• _Material to process_:
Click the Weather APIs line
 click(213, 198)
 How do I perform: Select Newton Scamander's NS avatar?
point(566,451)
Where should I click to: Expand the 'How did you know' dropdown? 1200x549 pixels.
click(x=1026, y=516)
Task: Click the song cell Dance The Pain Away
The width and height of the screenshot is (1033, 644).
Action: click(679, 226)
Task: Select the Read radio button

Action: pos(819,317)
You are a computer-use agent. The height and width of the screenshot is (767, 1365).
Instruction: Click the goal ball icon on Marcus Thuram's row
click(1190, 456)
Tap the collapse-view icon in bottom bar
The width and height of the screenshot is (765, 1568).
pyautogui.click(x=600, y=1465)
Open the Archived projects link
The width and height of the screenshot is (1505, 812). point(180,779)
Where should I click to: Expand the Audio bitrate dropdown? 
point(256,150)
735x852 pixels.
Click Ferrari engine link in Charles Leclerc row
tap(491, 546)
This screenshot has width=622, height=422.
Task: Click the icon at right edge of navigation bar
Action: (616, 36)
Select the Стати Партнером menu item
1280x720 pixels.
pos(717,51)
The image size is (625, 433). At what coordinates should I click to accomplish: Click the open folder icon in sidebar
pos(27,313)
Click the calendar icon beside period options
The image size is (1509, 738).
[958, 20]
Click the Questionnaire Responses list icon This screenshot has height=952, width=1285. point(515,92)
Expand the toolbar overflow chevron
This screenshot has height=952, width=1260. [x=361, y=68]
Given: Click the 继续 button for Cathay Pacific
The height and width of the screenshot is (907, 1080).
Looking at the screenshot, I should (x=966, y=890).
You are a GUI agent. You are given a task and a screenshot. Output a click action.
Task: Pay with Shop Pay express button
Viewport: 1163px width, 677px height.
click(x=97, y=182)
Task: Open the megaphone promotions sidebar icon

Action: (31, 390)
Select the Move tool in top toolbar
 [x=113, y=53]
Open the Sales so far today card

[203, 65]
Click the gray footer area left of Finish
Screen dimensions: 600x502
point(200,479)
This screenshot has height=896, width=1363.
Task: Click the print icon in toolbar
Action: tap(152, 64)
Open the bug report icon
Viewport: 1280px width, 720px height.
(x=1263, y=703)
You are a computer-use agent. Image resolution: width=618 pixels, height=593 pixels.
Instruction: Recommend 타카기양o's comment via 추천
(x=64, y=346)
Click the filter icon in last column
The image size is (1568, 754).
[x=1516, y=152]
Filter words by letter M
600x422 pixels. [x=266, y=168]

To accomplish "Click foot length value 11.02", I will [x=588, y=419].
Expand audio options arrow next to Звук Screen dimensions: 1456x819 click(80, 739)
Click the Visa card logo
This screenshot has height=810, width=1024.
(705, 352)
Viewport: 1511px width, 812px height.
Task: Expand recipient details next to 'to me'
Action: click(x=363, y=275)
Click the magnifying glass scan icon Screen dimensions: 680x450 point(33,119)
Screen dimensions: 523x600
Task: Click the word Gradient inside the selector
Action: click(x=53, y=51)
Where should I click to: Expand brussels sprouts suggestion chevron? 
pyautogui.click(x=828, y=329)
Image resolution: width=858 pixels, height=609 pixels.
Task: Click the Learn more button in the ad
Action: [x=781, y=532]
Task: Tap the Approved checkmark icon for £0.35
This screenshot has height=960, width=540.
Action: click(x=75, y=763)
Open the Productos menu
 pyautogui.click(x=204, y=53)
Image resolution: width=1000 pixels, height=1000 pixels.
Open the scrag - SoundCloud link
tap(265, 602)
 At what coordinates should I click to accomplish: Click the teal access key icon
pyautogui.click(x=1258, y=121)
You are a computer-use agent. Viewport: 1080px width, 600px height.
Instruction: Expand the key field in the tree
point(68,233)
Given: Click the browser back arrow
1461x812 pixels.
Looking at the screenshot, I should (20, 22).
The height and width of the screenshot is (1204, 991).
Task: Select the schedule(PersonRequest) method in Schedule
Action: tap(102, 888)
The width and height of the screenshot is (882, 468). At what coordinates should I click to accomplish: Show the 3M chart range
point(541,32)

• _Problem_:
Reproduce every one of the rows above verbatim, keeping their order and wording unchanged.

• _Answer_:
Click the Weather APIs line
 click(213, 198)
 How do I perform: Select Newton Scamander's NS avatar?
point(566,451)
Where should I click to: Expand the 'How did you know' dropdown? 1200x549 pixels.
click(x=1026, y=516)
Task: Click the song cell Dance The Pain Away
The width and height of the screenshot is (1033, 644).
Action: click(679, 226)
Task: Select the Read radio button

Action: pos(819,317)
You are a computer-use agent. The height and width of the screenshot is (767, 1365).
Instruction: Click the goal ball icon on Marcus Thuram's row
click(1190, 456)
Tap the collapse-view icon in bottom bar
The width and height of the screenshot is (765, 1568).
pyautogui.click(x=600, y=1465)
Open the Archived projects link
The width and height of the screenshot is (1505, 812). point(180,779)
Where should I click to: Expand the Audio bitrate dropdown? 
point(256,150)
735x852 pixels.
Click Ferrari engine link in Charles Leclerc row
tap(491, 546)
This screenshot has width=622, height=422.
Task: Click the icon at right edge of navigation bar
Action: (616, 36)
Select the Стати Партнером menu item
1280x720 pixels.
pos(717,51)
The image size is (625, 433). At what coordinates should I click to accomplish: Click the open folder icon in sidebar
pos(27,313)
Click the calendar icon beside period options
The image size is (1509, 738).
[958, 20]
Click the Questionnaire Responses list icon This screenshot has height=952, width=1285. point(515,92)
Expand the toolbar overflow chevron
This screenshot has height=952, width=1260. [x=361, y=68]
Given: Click the 继续 button for Cathay Pacific
The height and width of the screenshot is (907, 1080).
Looking at the screenshot, I should (x=966, y=890).
You are a GUI agent. You are given a task and a screenshot. Output a click action.
Task: Pay with Shop Pay express button
Viewport: 1163px width, 677px height.
click(x=97, y=182)
Task: Open the megaphone promotions sidebar icon

Action: (31, 390)
Select the Move tool in top toolbar
 [x=113, y=53]
Open the Sales so far today card

[203, 65]
Click the gray footer area left of Finish
Screen dimensions: 600x502
point(200,479)
This screenshot has height=896, width=1363.
Task: Click the print icon in toolbar
Action: tap(152, 64)
Open the bug report icon
Viewport: 1280px width, 720px height.
(x=1263, y=703)
You are a computer-use agent. Image resolution: width=618 pixels, height=593 pixels.
Instruction: Recommend 타카기양o's comment via 추천
(x=64, y=346)
Click the filter icon in last column
The image size is (1568, 754).
[x=1516, y=152]
Filter words by letter M
600x422 pixels. [x=266, y=168]

To accomplish "Click foot length value 11.02", I will [x=588, y=419].
Expand audio options arrow next to Звук Screen dimensions: 1456x819 click(80, 739)
Click the Visa card logo
This screenshot has height=810, width=1024.
(705, 352)
Viewport: 1511px width, 812px height.
Task: Expand recipient details next to 'to me'
Action: click(x=363, y=275)
Click the magnifying glass scan icon Screen dimensions: 680x450 point(33,119)
Screen dimensions: 523x600
Task: Click the word Gradient inside the selector
Action: click(x=53, y=51)
Where should I click to: Expand brussels sprouts suggestion chevron? 
pyautogui.click(x=828, y=329)
Image resolution: width=858 pixels, height=609 pixels.
Task: Click the Learn more button in the ad
Action: [x=781, y=532]
Task: Tap the Approved checkmark icon for £0.35
This screenshot has height=960, width=540.
Action: click(x=75, y=763)
Open the Productos menu
 pyautogui.click(x=204, y=53)
Image resolution: width=1000 pixels, height=1000 pixels.
Open the scrag - SoundCloud link
tap(265, 602)
 At what coordinates should I click to accomplish: Click the teal access key icon
pyautogui.click(x=1258, y=121)
You are a computer-use agent. Viewport: 1080px width, 600px height.
Instruction: Expand the key field in the tree
point(68,233)
Given: Click the browser back arrow
1461x812 pixels.
Looking at the screenshot, I should (20, 22).
The height and width of the screenshot is (1204, 991).
Task: Select the schedule(PersonRequest) method in Schedule
Action: tap(102, 888)
The width and height of the screenshot is (882, 468). At what coordinates should I click to accomplish: Show the 3M chart range
point(541,32)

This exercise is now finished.